Na universidade a todo instante somos alimentados com preconceitos sutis de que "quem está aqui é o melhor" ou "vocês foram os escolhidos", de que quem está fora precisa de ajuda, da nossa ajuda, mas muitas vezes saímos de lá tão embebidos por esse tipo de preconceito que sequer notamos que qualquer pessoa pode desenvolver um pensamento racional sem ter que necessariamente passar por uma universidade.
Os cursos de medicina e de direito, pelo menos aqui no meu estado, são os mais famosos por manifestarem essa incrível capacidade preconceituosa em relação não só às pessoas que não fizeram nenhuma faculdade como também aos próprios colegas que possuem cursos distintos. Mas claro que esse preconceito não é uma exclusividade deles, pois, como falei, eles infelizmente é que carregaram esse estigma que parece perpetuar-se até hoje.
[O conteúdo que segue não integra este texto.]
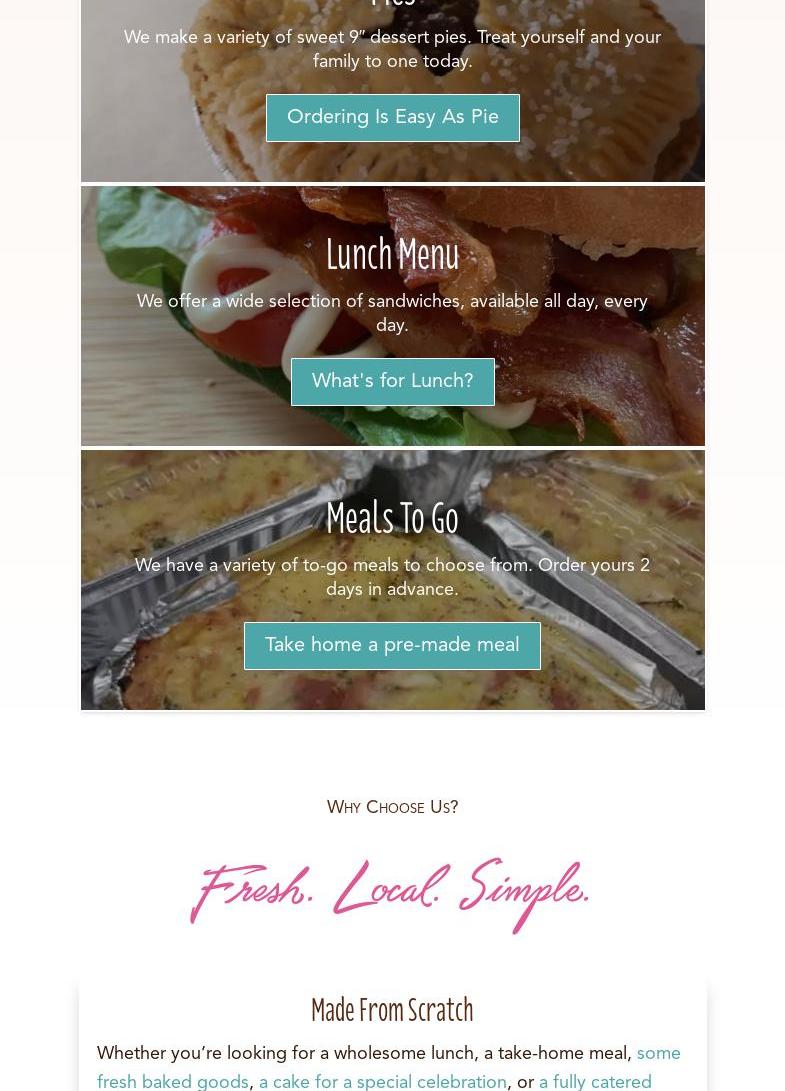Screen dimensions: 785x1091
Task: Click the Ordering Is Easy As Pie button
Action: coord(392,118)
O fato é que esses dois ditos semi-analfabetos conseguiram sintetizar muito bem o que muito aluno de faculdade que é obrigado a ler Marx jamais conseguiria em três ou quatro anos de curso! Eles conseguiram realizar aquilo que o próprio Marx já sonhara, que é o de que os trabalhadores - os seres humanos - ganhassem consciência da sua condição nessa sociedade que adora legitimar a relação de explorador e explorado tentando transmitir a ideia de que tal relação é "natural", quando na realidade não passa de uma escabrosa convenção humana. Os cidadãos do exemplo mostraram que a consciência não vem acompanhada de anos a fio de estudos em faculdades ou universidades, mas sim pela própria experiência de vida da pessoa. Não foi preciso ler Marx para saber que alguém estava se travestindo de explorador e o outro de explorado. Bastou apenas sua percepção, sua consciência, para identificar aquilo que somente o ser humano é capaz de possuir e assim identificá-lo como tal. O ser humano, portanto, está intrinsecamente envolvido com aquilo que ele tenta renegar: sua razão.